I'm really bad at having limits.

I mean, in practice, I'm great at having limits. I'm like the queen of limits. I have a whole bunch of them, and most of them shouldn't be pushed because they're backed up by triggers. I'm good at negotiating, I'm good at articulating why certain limits are in place, and I'm getting better at using a safeword before I start to completely freak out.

I'm not bad at communicating my limits to other people and insisting that they respect them; I am bad at having limits. I'm bad at living with needing them. I'm bad at not hating myself for having them.

Yeah.

I got the idea from Arthur that good submissives don't have limits. They will do anything. Even if they aren't comfortable with something, they will not only suck it up, but they will get off on the idea of doing something they don't want to do for the sake of their dominant partner. In my head, there is an Ubersub out there who will do every single fucking kinky thing and like it. Incidentally, she is also every other partner that all of my past and future partners will ever have. So, it is a pretty major failing, that I am falling short of this.

I could get into how this is irrational and untrue, but why bother? Of course it is.

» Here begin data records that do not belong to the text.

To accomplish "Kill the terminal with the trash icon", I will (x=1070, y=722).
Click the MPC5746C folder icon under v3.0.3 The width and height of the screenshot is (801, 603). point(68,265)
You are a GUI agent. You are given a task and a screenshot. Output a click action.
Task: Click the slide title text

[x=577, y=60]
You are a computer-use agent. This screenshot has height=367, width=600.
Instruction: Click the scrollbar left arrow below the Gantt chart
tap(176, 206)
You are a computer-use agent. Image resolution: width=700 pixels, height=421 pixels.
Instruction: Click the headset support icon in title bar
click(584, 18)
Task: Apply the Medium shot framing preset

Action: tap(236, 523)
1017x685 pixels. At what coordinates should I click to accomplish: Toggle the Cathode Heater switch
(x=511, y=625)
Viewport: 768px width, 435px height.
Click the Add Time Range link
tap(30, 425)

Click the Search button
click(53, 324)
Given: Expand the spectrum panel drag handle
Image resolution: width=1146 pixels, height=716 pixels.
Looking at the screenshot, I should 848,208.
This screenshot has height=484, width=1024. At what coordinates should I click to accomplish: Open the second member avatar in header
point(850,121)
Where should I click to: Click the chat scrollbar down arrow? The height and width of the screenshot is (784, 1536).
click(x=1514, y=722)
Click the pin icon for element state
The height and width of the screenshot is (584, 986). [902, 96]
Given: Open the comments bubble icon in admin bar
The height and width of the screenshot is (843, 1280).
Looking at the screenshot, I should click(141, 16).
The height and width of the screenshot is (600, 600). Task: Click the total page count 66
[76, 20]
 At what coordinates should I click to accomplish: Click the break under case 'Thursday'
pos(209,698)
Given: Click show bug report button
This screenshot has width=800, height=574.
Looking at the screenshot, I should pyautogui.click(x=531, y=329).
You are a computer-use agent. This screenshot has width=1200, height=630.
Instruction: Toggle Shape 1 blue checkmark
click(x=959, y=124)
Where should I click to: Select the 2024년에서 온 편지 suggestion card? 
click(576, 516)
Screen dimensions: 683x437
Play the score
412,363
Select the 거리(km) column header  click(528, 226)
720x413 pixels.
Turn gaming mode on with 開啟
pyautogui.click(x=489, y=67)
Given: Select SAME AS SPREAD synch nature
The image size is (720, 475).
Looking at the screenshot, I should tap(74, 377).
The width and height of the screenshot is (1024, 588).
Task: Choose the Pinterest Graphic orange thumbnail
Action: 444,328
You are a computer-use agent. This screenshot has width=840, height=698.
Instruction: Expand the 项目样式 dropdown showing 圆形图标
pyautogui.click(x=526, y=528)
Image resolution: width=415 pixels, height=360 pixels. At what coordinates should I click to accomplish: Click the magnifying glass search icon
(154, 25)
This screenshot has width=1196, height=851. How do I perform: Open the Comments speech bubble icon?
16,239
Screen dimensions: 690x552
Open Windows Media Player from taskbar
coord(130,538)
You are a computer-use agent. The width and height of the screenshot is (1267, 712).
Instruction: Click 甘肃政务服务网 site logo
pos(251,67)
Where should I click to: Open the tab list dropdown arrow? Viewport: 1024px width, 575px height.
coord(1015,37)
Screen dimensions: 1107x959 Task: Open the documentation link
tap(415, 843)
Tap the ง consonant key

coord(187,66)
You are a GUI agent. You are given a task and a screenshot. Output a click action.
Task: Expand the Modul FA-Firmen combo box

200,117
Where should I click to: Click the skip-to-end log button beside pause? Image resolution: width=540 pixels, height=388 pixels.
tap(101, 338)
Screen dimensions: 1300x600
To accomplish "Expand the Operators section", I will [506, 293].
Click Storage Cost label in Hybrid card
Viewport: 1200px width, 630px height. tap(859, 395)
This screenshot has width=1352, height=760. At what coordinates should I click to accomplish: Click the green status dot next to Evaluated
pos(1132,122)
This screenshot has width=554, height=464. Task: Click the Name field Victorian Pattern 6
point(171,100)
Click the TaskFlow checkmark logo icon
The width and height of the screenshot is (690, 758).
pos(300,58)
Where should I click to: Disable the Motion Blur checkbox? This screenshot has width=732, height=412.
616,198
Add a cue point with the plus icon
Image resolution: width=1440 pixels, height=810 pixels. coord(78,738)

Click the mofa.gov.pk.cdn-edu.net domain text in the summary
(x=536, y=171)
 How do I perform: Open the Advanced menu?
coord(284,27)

I blame Arthur for this, to some degree, and not just because it's fun and easy to blame him for things. He definitely trained me to feel lots and lots of shame at refusing him anything. I've always bent over backwards to be accommodating, though, since childhood, and I've always felt a degree of anxiety at having wants and needs that might interfere with someone else's. (My mother told me recently that she and my dad used to worry about that.) Arthur exploited this tendency, but he didn't create it.

I'm also going to go ahead and blame, y'know, This Culture That We Live In, in which women in general are taught to accommodate, to put others' needs before our own.

And this is why I spent most of the last couple of days in a trigger-happy state of panic, convincing myself that no one will ever want to be with me because having limits makes me essentially unlovable.

I can't honestly give him the credit for this, but if Arthur had done this deliberately - had made it so that asserting my boundaries can be triggering - it would have been truly masterful. No pun intended.

I know, even when my brain is flooded with panic, that having limits is universal, and that asserting them is good. I find it really attractive when someone can articulate to me what they want and can handle. I've dated and played with people since Arthur, and none of them has ever behaved as though I've disappointed them. This is all on me now.

I barely identify as a submissive anymore, partly for this reason. (You got a better blog title? The Masochistic Maven? Whatever.) For me, the expectation of obedience can be dangerous. Saying yes too quickly, too often, can make it harder to say no. I've also realized that I can't always handle activities that go along with submission: taking orders, using honorifics. And not being able to handle it makes me feel bad about myself, and then we loop back around to the beginning of the post and start all over again.

This is why I go on and on about consent, and negotiation, and giving yourself permission to say no. It is not just because every single person needs to hear it: it is because I need to hear it. I need to hear it over and over, until that message is louder and clearer in my head than the one that says I should feel ashamed for dictating what other people can do with my body and mind.

I am trying to stop worrying and love my limits.